Relaxin-3是一种很强抗心肌纤维化的内源性活性肽。我们前期发现“和健康对照组比较，糖尿病病人血浆中relaxin-3水平没有明显变化，而外源性relaxin-3能抑制高糖诱导的乳鼠心肌细胞凋亡和心脏成纤维细胞NLRP3炎症体表达”。综上所述，我们提出科学假说“糖尿病心肌病时心肌组织中P2X7R和ROS的激活，活化NLRP3炎症体，释放IL-1ß和IL-18等细胞因子，导致心肌损伤，而relaxin-3通过抑制NLRP3炎症体活化抑制糖尿病心肌病心肌损伤”。本课题拟通过糖尿病心肌病大鼠以及高糖诱导的心肌细胞凋亡和心脏成纤维细胞纤维化模型为研究对象，外源性给予relaxin-3后，观察心肌P2X7R和ROS表达、NLRP3炎症体活化和炎症因子释放以及心肌损伤情况，阐明relaxin-3减轻心肌损伤的新机制，从而为relaxin-3防治糖尿病心肌病心肌损伤的提供新理论依据。

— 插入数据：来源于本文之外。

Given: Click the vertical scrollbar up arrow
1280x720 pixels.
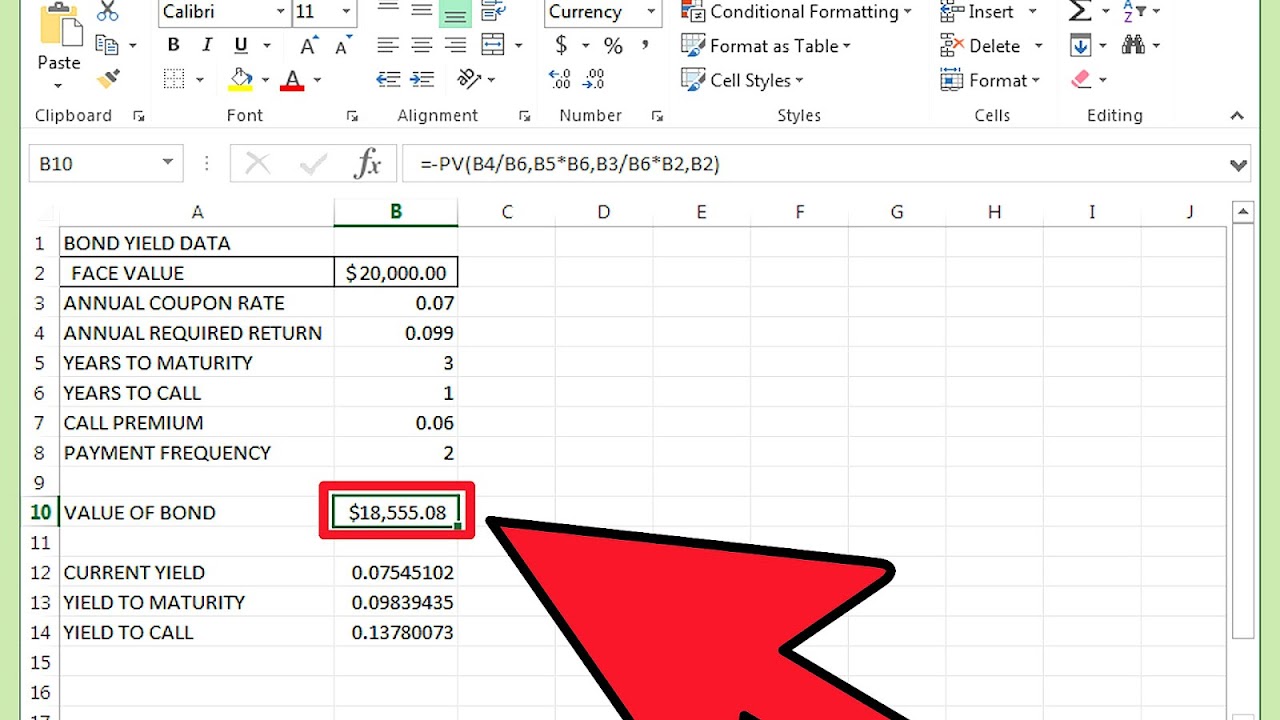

Relaxin-3 is a active peptide which inhibits myocardial fibrosis. Our previous study found that there was no obvious difference in the relaxin-3 levels between healthy controls and patients with diabetes, however, exogenous relaxin-3 can suppress the apoptosis of neonatal rat ventricular myocytes and NLRP3 inflammasome expression of cardiac fibroblasts induced by high glucose. To sum up, we proposed that P2X7R and ROS activated in myocardium in diabetic cardiomyopathy, activated the NLRP3 inflammasome and released IL-1ß and IL-18, then lead to myocardial injury inhibited by relaxin-3. We will construct diabetic cardiomyopathy rats model, the apoptosis of myocardial cell and the fibrosis of cardiac fibroblasts model induced by high glucose, then we observed that whether exogenous relaxin-3 inhibited expression of P2X7R and ROS, activation of NLRP3 inflammasome, release of inflammatory cytokines in myocardial cells and fibroblasts during diabetic cardiomyopathy. This project will provide new targets in the mechanism and treatment of diabetic cardiomyopathy relieved by relaxin-3.